Food for comfort: Rice Pudding

I am a totally emotional eater. For various reasons, some of them admittedly hormonal, this is the perfect recipe for this week:

Lion House Rice Pudding

1 5 1/3 oz can evaporated milk
2 c whole milk
1/2 c sugar
1 tbsp corn starch
1/4 tsp salt

2 c cooked white rice
1/2 c raisins (don't be stingy, I always use more)

2 eggs, beaten

1/4 tsp nutmeg
1/4 tsp cinnamon
1 tsp vanilla extract

Scald milks together in a medium to large saucepan.

Combine sugar, salt and cornstarch in medium mixing bowl. Add to milk mixture. Cook over medium heat, stirring constantly, until thick and smooth. Add rice and raisins and bring to boil.

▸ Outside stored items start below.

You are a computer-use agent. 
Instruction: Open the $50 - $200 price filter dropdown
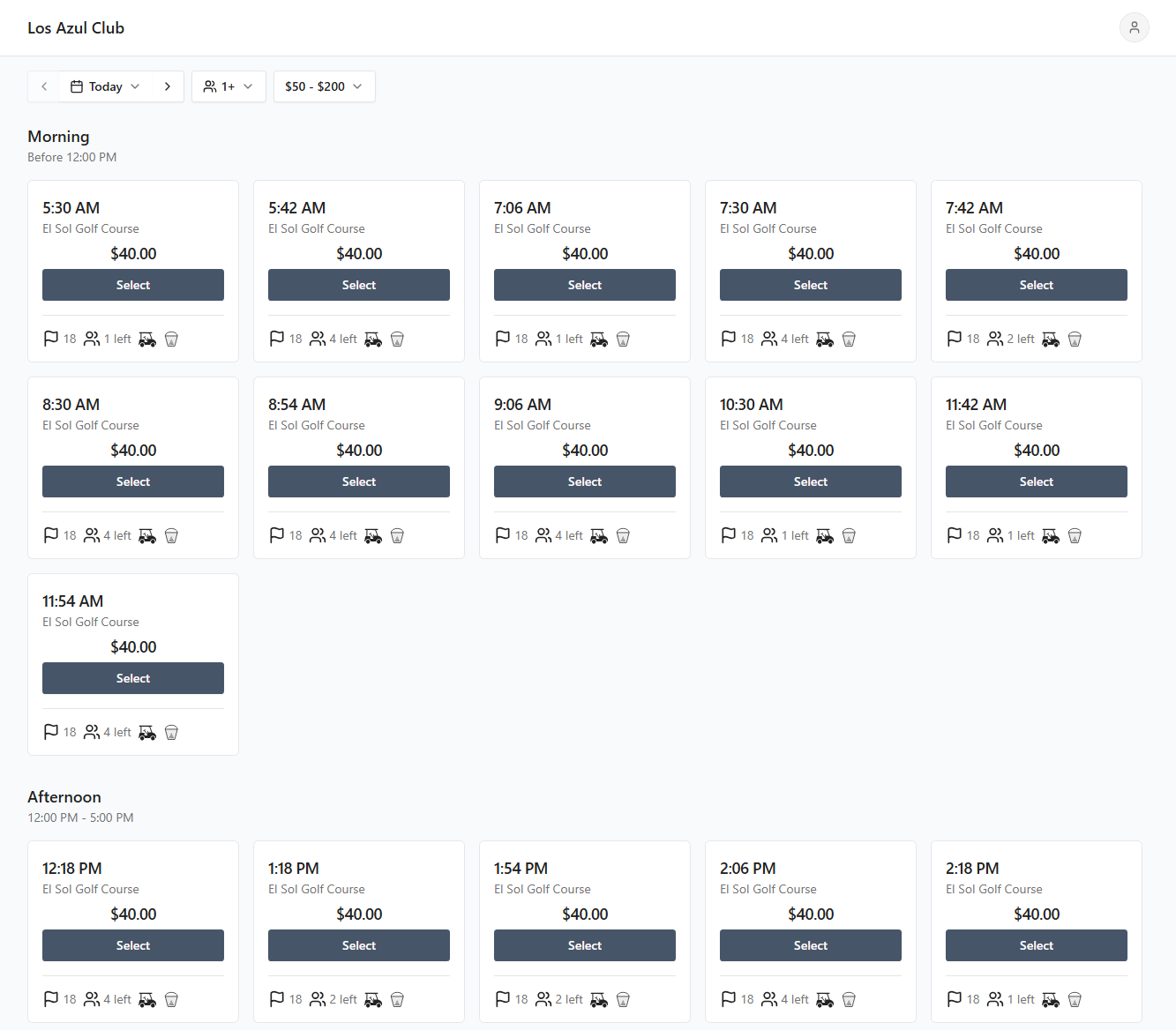coord(324,86)
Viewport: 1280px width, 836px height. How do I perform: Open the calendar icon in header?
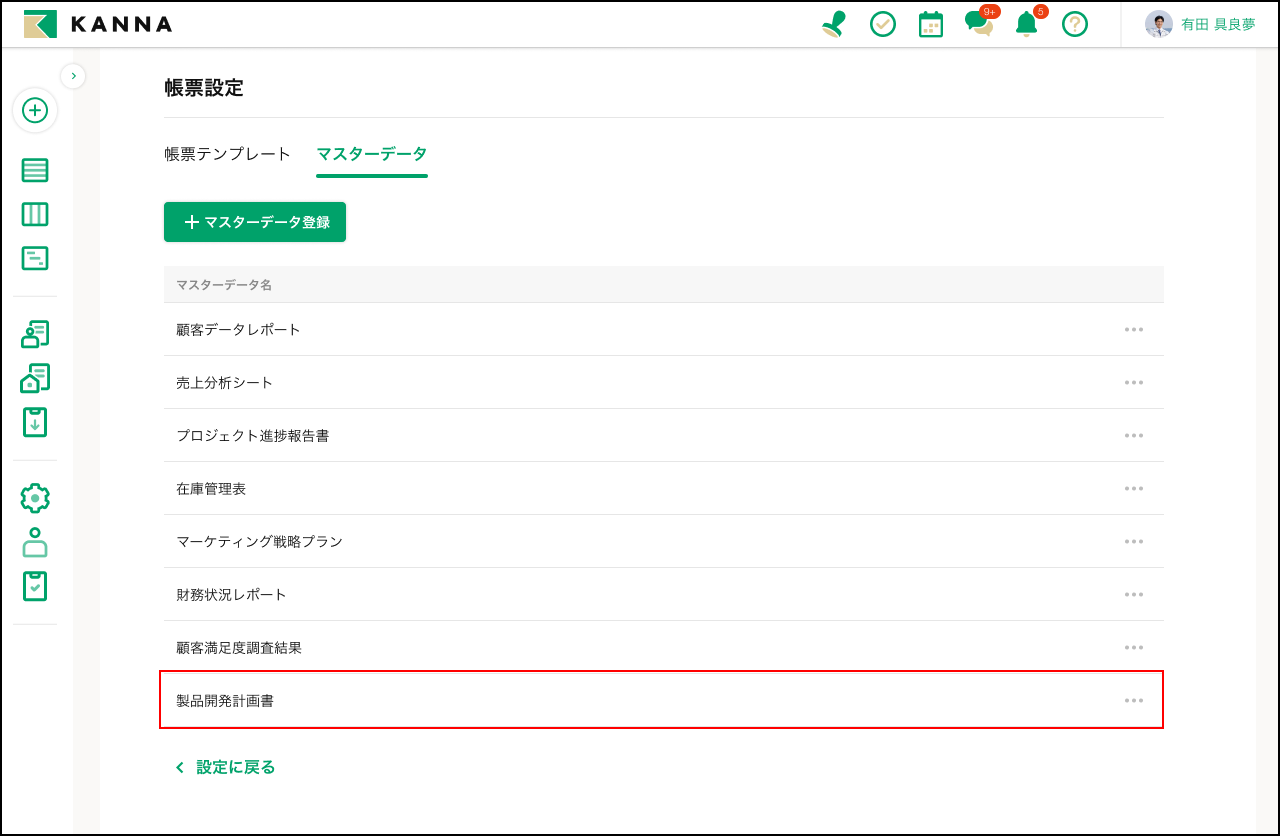[931, 24]
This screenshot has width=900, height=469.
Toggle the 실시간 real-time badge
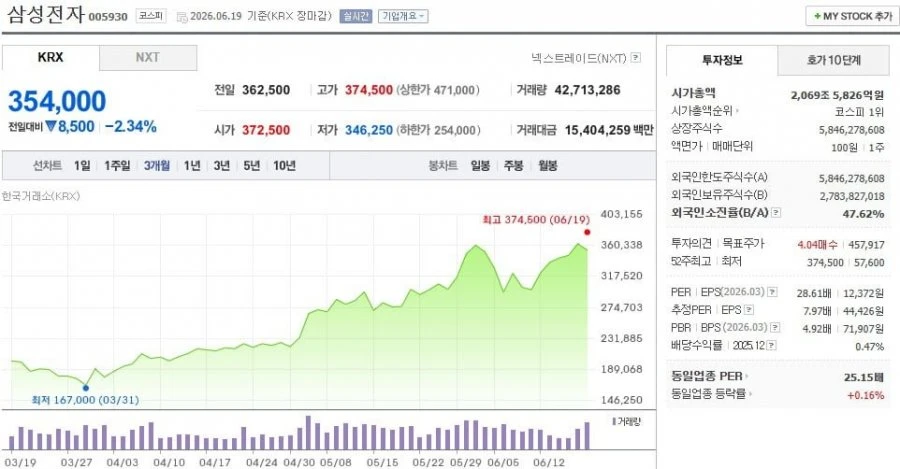coord(356,17)
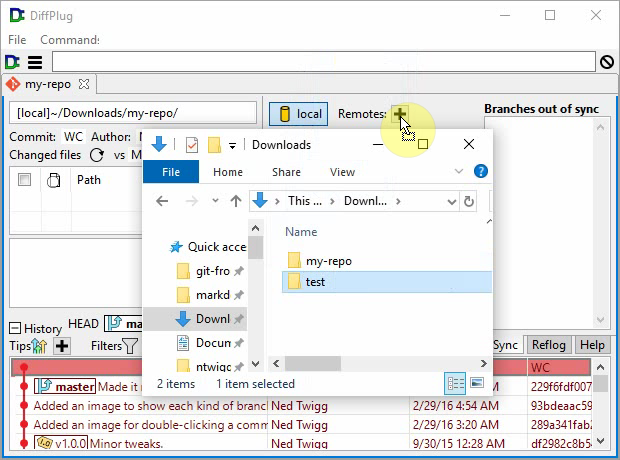The image size is (620, 460).
Task: Collapse the History section checkbox
Action: (x=15, y=328)
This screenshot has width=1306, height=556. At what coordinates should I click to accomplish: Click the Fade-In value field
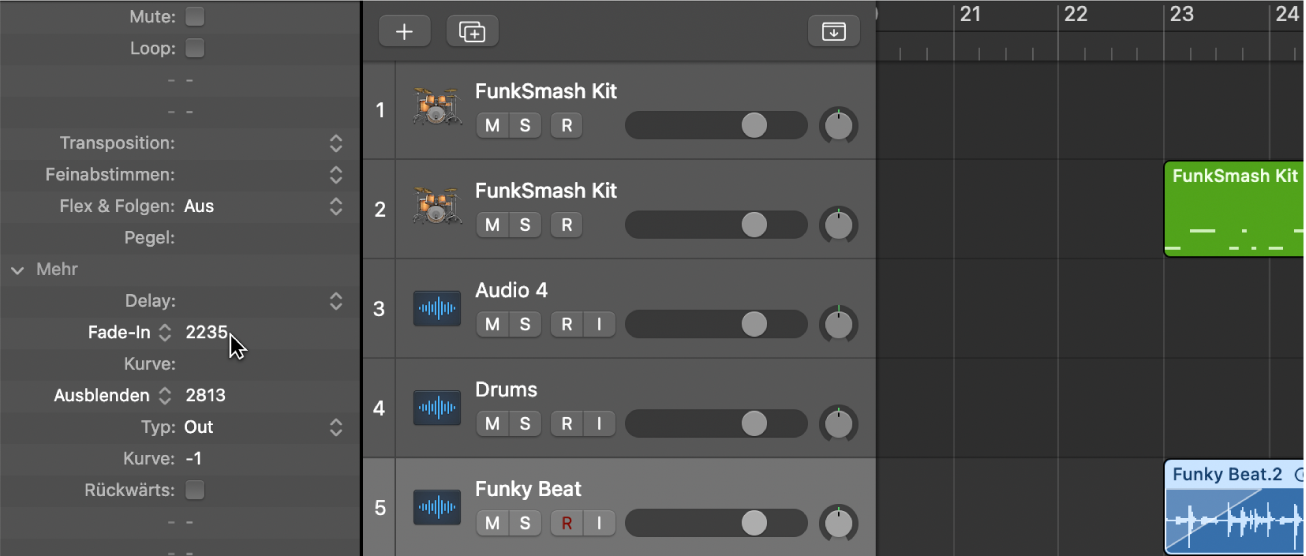tap(206, 332)
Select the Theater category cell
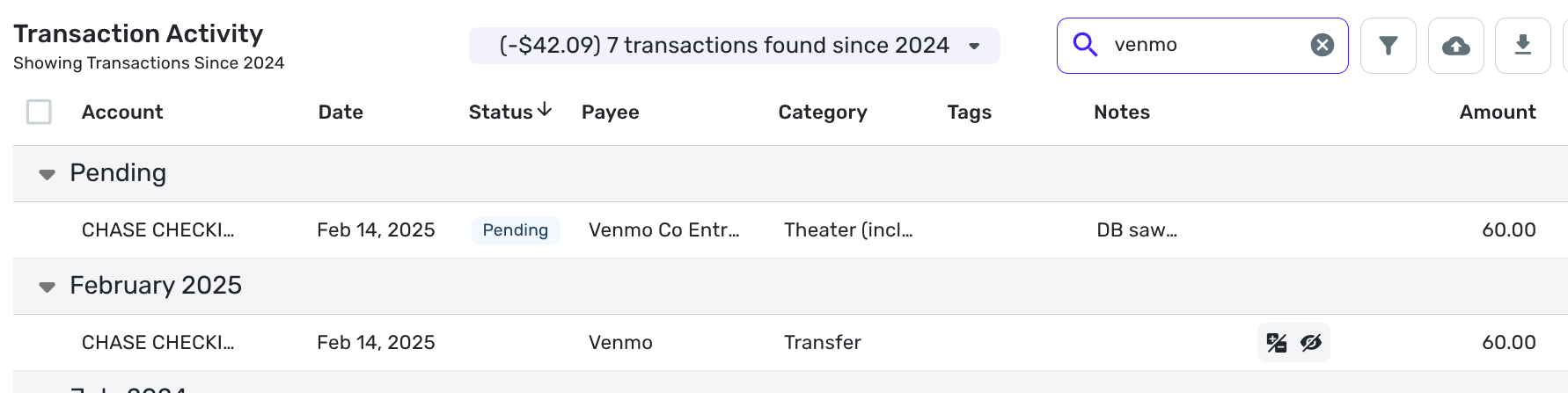The image size is (1568, 393). [848, 230]
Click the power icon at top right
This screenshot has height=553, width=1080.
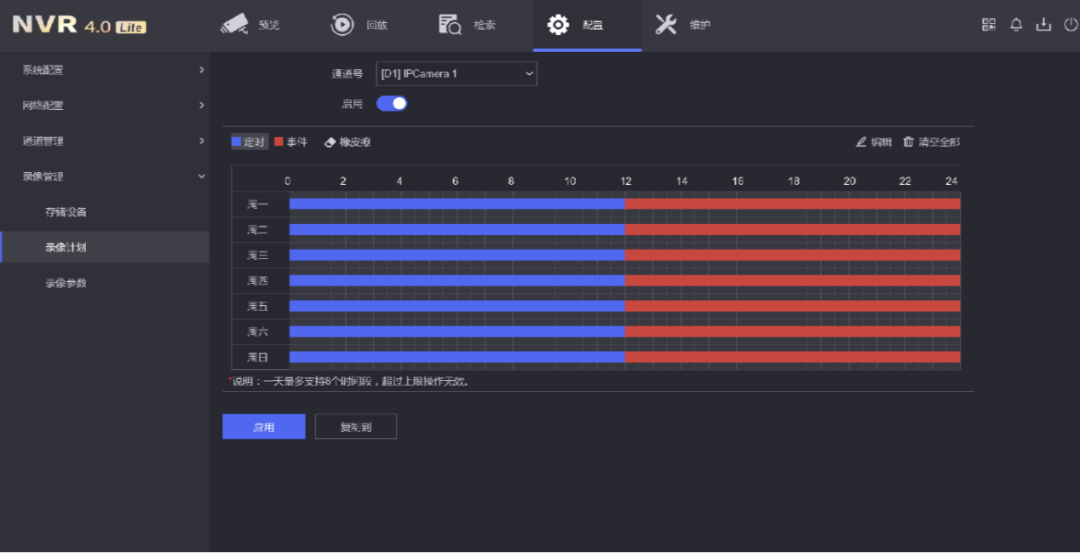tap(1071, 25)
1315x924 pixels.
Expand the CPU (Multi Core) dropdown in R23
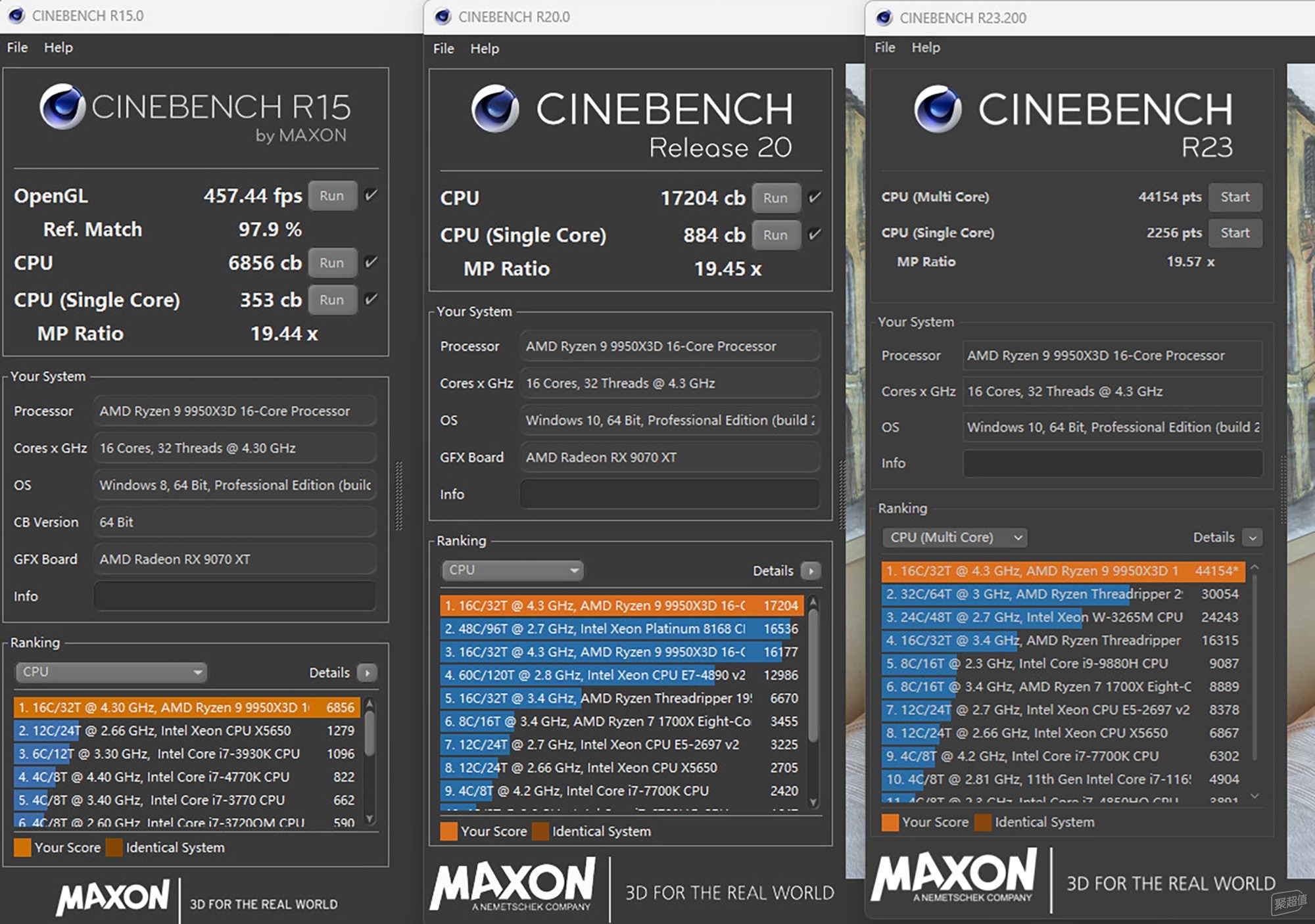click(x=954, y=537)
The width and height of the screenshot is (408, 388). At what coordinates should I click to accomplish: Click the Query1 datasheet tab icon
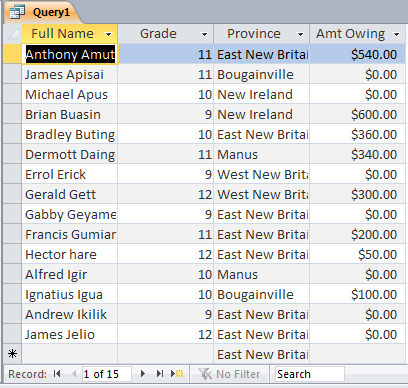(17, 12)
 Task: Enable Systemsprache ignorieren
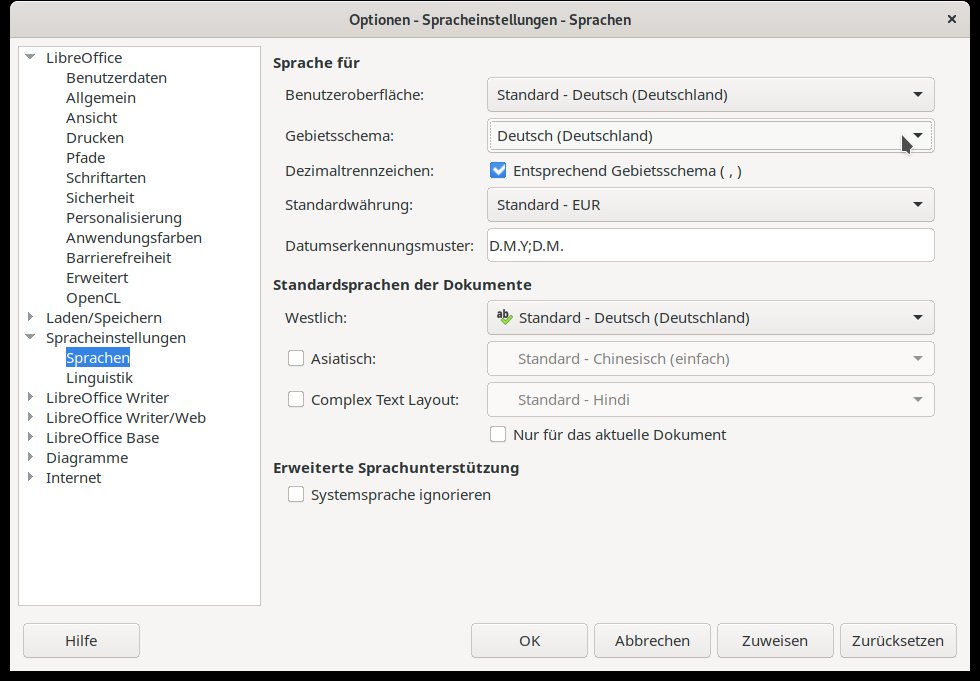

Add about half the pudding mixture to the eggs, stirring while you pour. This is important so that your eggs don't curdle. Return egg mixture to saucepan and stir over medium heat until thickened.

Remove from heat. Add vanilla and spices. Serve warm or cold. Chill to keep several days.

Makes an excellent breakfast. Hey, it's less sugar than a doughnut, and that's what some people eat. I want to make it with dried apricots and lemon zest. Wouldn't that be good? Maybe next week. I also have a recipe somewhere for chocolate rice pudding.

So many desserts, so little PMS to use as an excuse ...

4 comments:

Anonymous said...

I vote that if you make it with brown rice it qualifies as a whole-grain and healthy breakfast.

I never can get my eggs to not curdle.

Lisa M. said...

Thanks for the recipe. I am a comfort food person too~!

and i LOVE the lion house cookbooks

jamie said...

guess what I am going to make today? I LOVE rice pudding! yummm

I love it for breakfast!

you have the best recipes and ideas!

Unknown said...

Thanks guys!

Sal, the key on not curdling the eggs is to pour gradually and stir rapidly. And hold your mouth right and pray ... it doesn't always work for me, either, but this week I lucked out.

Jamie, I hope you get to curl up in a blanket and eat rice pudding all day after Kris's garage door incident!